**Esercizi:**
[1] Rispondi alle seguenti domande sul brano sulla crisi del debito europeo.
(a) Che cosa ha giudicato legittimo la Corte suprema tedesca?
(b) Quale Paese, secondo il brano, aveva un rapporto debito/pil basso?
(c) Che cosa manca, secondo il brano, ai Paesi «deboli» europei?
[2] Elenca tutti i fattori che il brano sulla crisi del debito europeo esclude come causa del problema del debito dei Paesi «deboli».
[3] Prosegui il brano sulla crisi del debito europeo a partire dal punto in cui si interrompe.

**Brano fornito:**
------------

I singoli Paesi devono trovare presto una soluzione per la debolezza della moneta unica o il crollo di azioni e bond è destinato a ricominciare

La bufera non è finita: 
ora la palla passa all’Ue

Quale futuro ci attende dopo il travagliato parto della manovra finanziaria? Una cosa almeno è certa, l’Europa non sarà più come prima. È solo questione di tempo (e speriamo che i sacrifici imposti almeno servano a comprarcene a sufficienza), ma la struttura profonda del vecchio continente deve cambiare ed è il caso di essere pronti, senza ripetere lo spettacolo di improvvisazione che l’estate ci ha regalato.
I mercati seguono le emozioni e può anche darsi che, sulla scia della decisione della Corte suprema tedesca che ieri ha giudicato legittime le operazioni di salvataggio degli stati in difficoltà, le cose si tranquillizzino per un po’. Tuttavia i limiti e gli errori di architettura dell’Unione ora sono chiari a tutti, anche a chi fino a ieri si rifiutava ostinatamente di riconoscerli. Dopo che hai visto con chiarezza che i pilastri della tua casa sono fatti di burro, ogni secondo di bel tempo deve essere sfruttato per porvi rimedio: sotto il temporale non si lavora bene e il cemento non tiene. Nel nostro caso il problema del debito dei Paesi «deboli» europei è semplicissimo e non è il deficit (il nostro era migliore della media) né il rapporto debito/pil (la Spagna lo aveva basso) né la crescita (l’austerità è recessiva): il fatto è che manca il compratore di ultima istanza, vale a dire la Banca Centrale. Non per niente pare che nel “giro di promozione” fatto dall’Italia in oriente quest’estate per convincere i cinesi ad acquistare i nostri titoli di Stato, la risposta sia stata un crudo: «Ma se questi titoli non li compra la vostra Banca centrale, perché dovremmo farlo noi?». Più chiaro di così. Quindi ci siamo comprati un bel giro di acquisti da parte della Bce al «modico» costo delle tasse in manovra. Si può andare avanti così?

------------

**Informazioni:**
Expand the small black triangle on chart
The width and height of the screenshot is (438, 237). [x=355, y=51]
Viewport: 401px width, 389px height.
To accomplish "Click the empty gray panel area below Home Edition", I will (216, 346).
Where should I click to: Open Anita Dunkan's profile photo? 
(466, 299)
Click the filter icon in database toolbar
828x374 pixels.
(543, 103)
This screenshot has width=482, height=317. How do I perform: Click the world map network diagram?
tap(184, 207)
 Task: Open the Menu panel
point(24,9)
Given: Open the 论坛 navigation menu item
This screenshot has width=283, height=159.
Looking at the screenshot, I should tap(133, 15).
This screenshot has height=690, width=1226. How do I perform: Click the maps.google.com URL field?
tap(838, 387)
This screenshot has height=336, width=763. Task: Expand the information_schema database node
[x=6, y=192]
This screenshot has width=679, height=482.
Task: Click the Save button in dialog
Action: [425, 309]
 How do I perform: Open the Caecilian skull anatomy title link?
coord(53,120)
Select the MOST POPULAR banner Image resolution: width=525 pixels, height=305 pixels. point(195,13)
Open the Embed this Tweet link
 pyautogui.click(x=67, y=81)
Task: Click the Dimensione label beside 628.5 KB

------------

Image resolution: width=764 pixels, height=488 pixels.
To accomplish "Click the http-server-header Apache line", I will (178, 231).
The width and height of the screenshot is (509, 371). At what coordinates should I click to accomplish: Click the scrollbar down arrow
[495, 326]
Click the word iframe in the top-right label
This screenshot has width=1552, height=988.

------------

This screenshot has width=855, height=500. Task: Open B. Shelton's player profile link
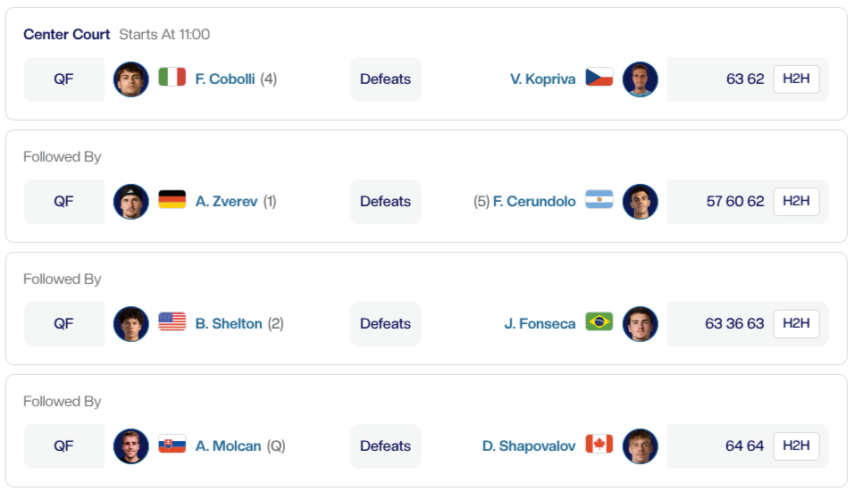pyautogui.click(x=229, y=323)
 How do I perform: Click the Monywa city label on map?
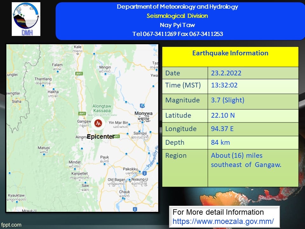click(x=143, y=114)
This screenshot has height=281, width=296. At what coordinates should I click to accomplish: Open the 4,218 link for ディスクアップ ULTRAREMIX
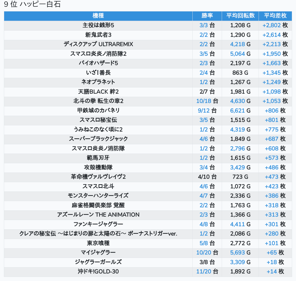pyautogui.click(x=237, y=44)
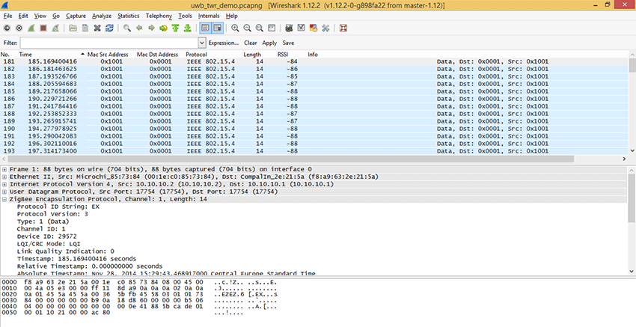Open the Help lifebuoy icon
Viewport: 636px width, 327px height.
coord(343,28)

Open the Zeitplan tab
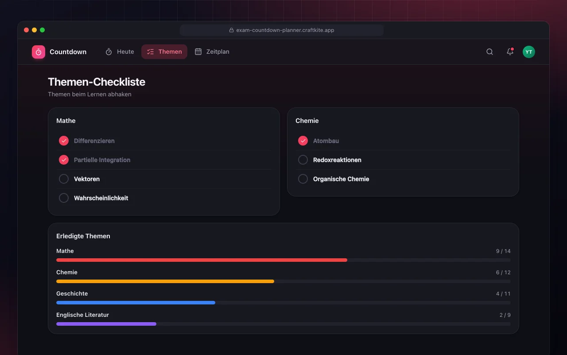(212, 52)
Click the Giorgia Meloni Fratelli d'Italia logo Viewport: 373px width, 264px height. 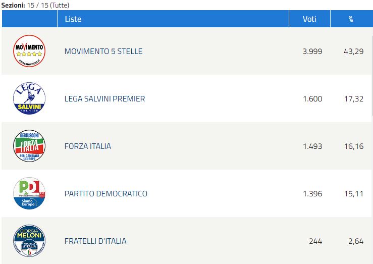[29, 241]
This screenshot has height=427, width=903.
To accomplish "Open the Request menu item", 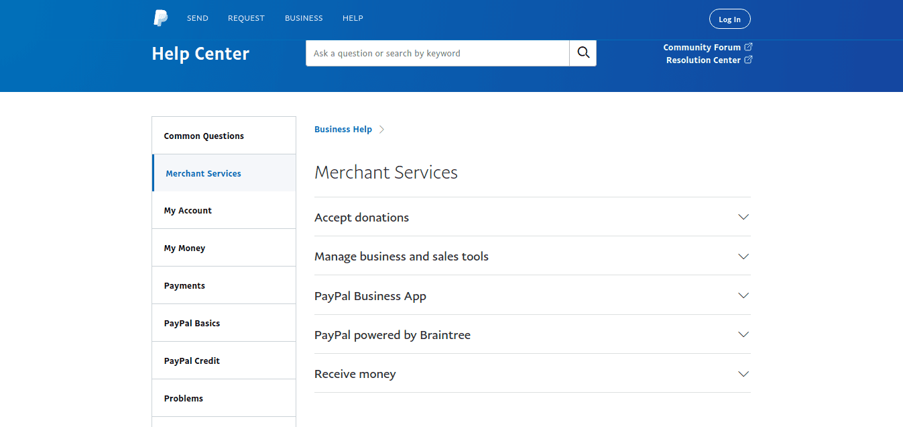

------------

**Soluzioni:**
[1]
(a) Le operazioni di salvataggio degli stati in difficoltà.
(b) La Spagna.
(c) Il compratore di ultima istanza, vale a dire la Banca Centrale.

[2]
- Il deficit
- Il rapporto debito/pil
- La crescita

[3]
Certo che no. Non si scherza con gli impegni scritti su un’obbligazione; chi mai affiderebbe i propri denari sapendo che la restituzione è subordinata a tira e molla estivi fra uno stato e la Bce? E poi chi ci dice che le imposizioni della Banca centrale vadano sempre nella direzione corretta? Del resto Trichet non può certo vantare un curriculum da genio della finanza: i due punti più acuti della crisi negli ultimi anni sono stati proprio preceduti (e forse anche causati) da sue decisioni sballate sul rialzo dei tassi di interesse. Siamo proprio tranquilli a prendere la medicina che ci allunga Balanzone? Quindi occorre che i governanti Europei si mettano attorno ad un tavolo, e non si alzino fino a quando non si sia trovata una decisione stabile e definitiva, anche se dovesse comportare lo scioglimento dell’euro, ma che venga capita dai mercati e che sia la più lineare possibile, senza strani fondini di salvataggio pagati anche da quelli che devono essere salvati e negoziazioni caso per caso.
Se a questo tavolo, l’aver messo insieme una manovra mostruosa per dimensioni e durezza, riesce a farci stare a testa alta sarà un bene, ma la soluzione condivisa va trovata. In caso contrario il copione dei crolli in Borsa e delle impennate dei rendimenti si ripeterà alla prima occasione di panico, che potrebbe venire da qualsiasi parte, vedi ad esempio i soliti downgrade del rating, sempre in agguato. Al momento i problemi sono ancora tutti lì sul tavolo, come se fossero radioattivi. I differenziali di finanziamento fra gli stati sono ancora intollerabili, le banche hanno paura di leggere i propri bilanci valutando i titoli a prezzi di mercato, la Svizzera deve ricorrere ad «armi non convenzionali» quali il fissaggio del cambio per arginare la marea di richieste di franchi da parte dei risparmiatori intimoriti, la diffusione delle assicurazioni derivate sul debito porta i timori ad autorealizzarsi appena si diffondono. Insomma, un quadro che definire ballerino è dire poco.

Alla prossima scossa una pezza non basterà.